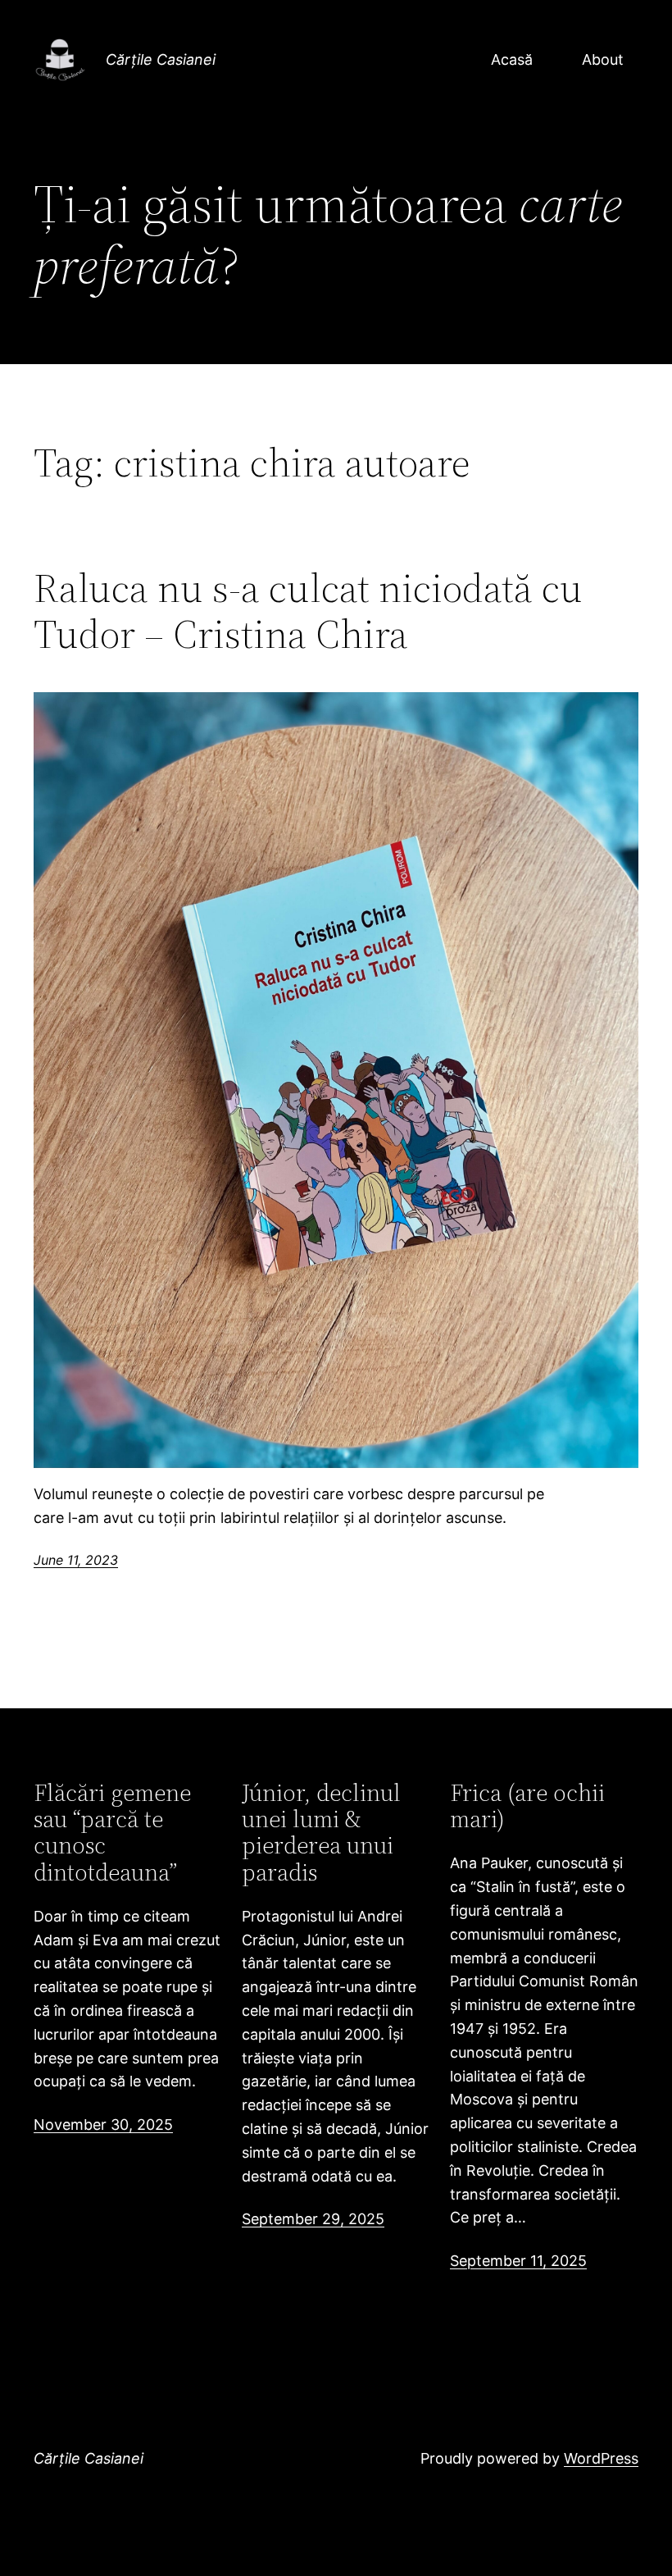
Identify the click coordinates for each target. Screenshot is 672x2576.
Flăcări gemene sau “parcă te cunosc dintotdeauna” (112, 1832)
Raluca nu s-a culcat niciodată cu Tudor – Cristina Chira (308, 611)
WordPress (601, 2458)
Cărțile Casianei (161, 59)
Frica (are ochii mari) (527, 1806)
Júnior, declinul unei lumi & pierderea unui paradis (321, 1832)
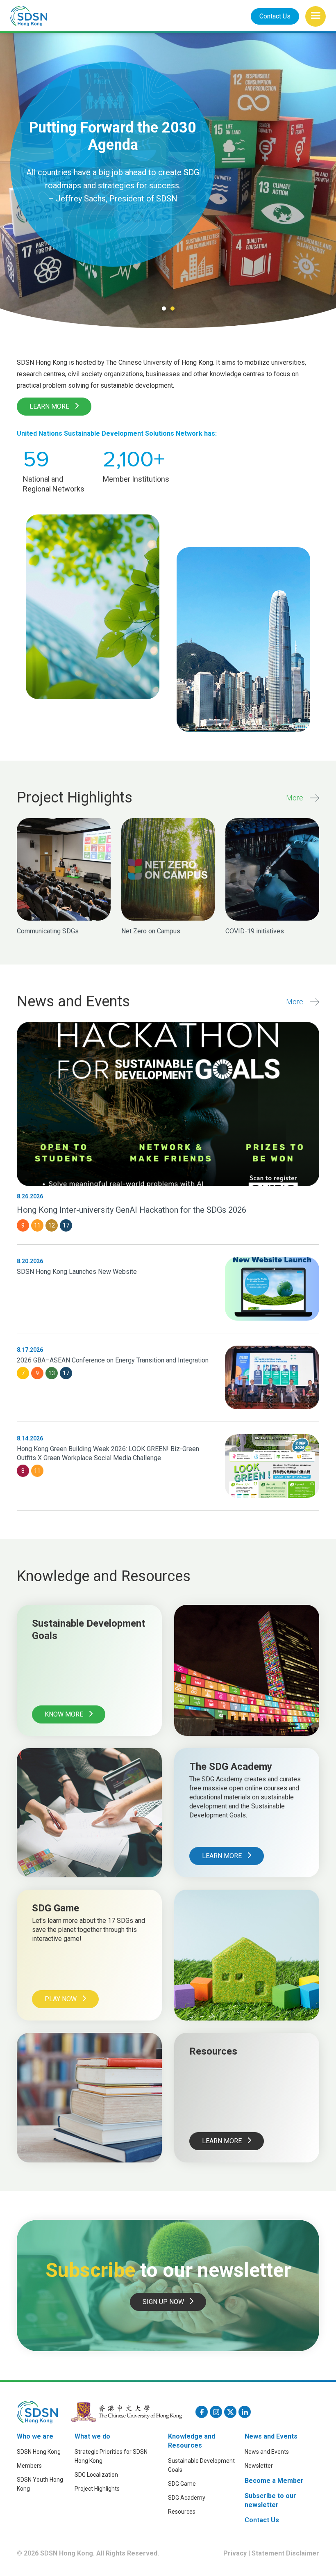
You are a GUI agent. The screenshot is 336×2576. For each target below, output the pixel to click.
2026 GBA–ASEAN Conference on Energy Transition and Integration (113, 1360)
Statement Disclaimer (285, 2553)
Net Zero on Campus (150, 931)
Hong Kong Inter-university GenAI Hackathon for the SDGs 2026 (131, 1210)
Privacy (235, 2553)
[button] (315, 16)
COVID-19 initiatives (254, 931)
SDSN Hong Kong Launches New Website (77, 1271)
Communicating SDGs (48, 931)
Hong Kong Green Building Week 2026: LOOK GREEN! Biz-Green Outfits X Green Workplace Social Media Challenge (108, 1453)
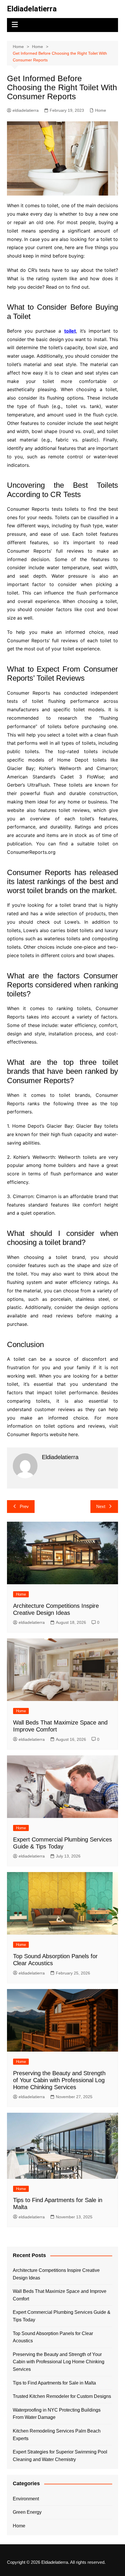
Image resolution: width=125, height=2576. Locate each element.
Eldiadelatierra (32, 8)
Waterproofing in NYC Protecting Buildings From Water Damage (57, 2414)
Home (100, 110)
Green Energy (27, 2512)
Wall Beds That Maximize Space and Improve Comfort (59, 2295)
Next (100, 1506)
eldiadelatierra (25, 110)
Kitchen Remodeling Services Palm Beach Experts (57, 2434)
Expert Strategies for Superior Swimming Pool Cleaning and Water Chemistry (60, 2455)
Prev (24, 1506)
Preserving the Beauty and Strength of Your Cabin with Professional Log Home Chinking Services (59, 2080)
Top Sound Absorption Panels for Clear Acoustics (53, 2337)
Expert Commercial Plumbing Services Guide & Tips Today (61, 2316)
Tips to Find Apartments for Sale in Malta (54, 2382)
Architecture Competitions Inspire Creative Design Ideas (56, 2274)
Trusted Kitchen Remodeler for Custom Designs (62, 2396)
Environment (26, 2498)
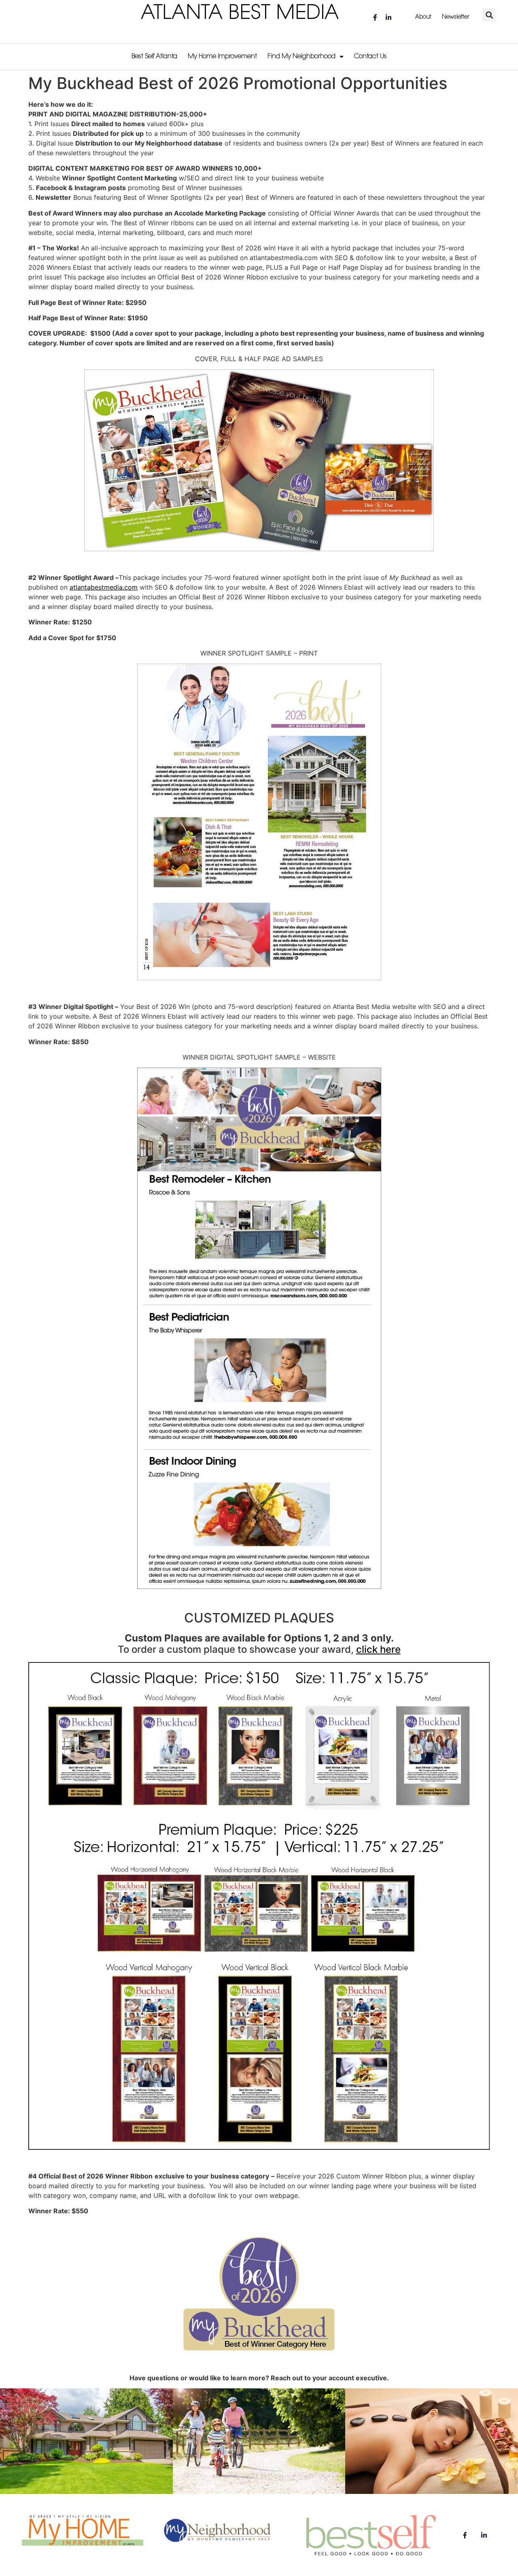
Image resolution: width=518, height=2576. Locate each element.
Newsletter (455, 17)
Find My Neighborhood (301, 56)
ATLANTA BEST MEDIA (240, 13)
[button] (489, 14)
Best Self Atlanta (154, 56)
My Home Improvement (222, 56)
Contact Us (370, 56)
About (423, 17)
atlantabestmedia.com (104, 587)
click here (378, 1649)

★ ★ ★ ★ ★ ★ ★

- [WHAT NEEDS TO BE DONE] Write the material out again exactly as it appears, dropping the pictures.

- [COMPLETED EXERCISE]
Identify the click coordinates for each target. Screenshot is 672x2576.
Flăcări gemene sau “parcă te cunosc dintotdeauna” (112, 1832)
Raluca nu s-a culcat niciodată cu Tudor – Cristina Chira (308, 611)
WordPress (601, 2458)
Cărțile Casianei (161, 59)
Frica (are ochii mari) (527, 1806)
Júnior, declinul unei lumi & pierderea unui paradis (321, 1832)
You are a GUI agent. The screenshot is 336×2576. For each target below, output the pixel to click.
2026 GBA–ASEAN Conference on Energy Transition and Integration (113, 1360)
Statement Disclaimer (285, 2553)
Net Zero on Campus (150, 931)
Hong Kong Inter-university GenAI Hackathon for the SDGs 2026 (131, 1210)
Privacy (235, 2553)
[button] (315, 16)
COVID-19 initiatives (254, 931)
SDSN Hong Kong Launches New Website (77, 1271)
Communicating SDGs (48, 931)
Hong Kong Green Building Week 2026: LOOK GREEN! Biz-Green Outfits X Green Workplace Social Media Challenge (108, 1453)
Image resolution: width=125, height=2576. Locate each element.
Eldiadelatierra (32, 8)
Waterproofing in NYC Protecting Buildings From Water Damage (57, 2414)
Home (100, 110)
Green Energy (27, 2512)
Wall Beds That Maximize Space and Improve Comfort (59, 2295)
Next (100, 1506)
eldiadelatierra (25, 110)
Kitchen Remodeling Services Palm Beach Experts (57, 2434)
Expert Strategies for Superior Swimming Pool Cleaning and Water Chemistry (60, 2455)
Prev (24, 1506)
Preserving the Beauty and Strength of Your Cabin with Professional Log Home Chinking Services (59, 2080)
Top Sound Absorption Panels for Clear Acoustics (53, 2337)
Expert Commercial Plumbing Services Guide & Tips Today (61, 2316)
Tips to Find Apartments for Sale in Malta (54, 2382)
Architecture Competitions Inspire Creative Design Ideas (56, 2274)
Trusted Kitchen Remodeler for Custom Designs (62, 2396)
Environment (26, 2498)
Image resolution: width=518, height=2576. Locate each element.
Newsletter (455, 17)
Find My Neighborhood (301, 56)
ATLANTA BEST MEDIA (240, 13)
[button] (489, 14)
Best Self Atlanta (154, 56)
My Home Improvement (222, 56)
Contact Us (370, 56)
About (423, 17)
atlantabestmedia.com (104, 587)
click here (378, 1649)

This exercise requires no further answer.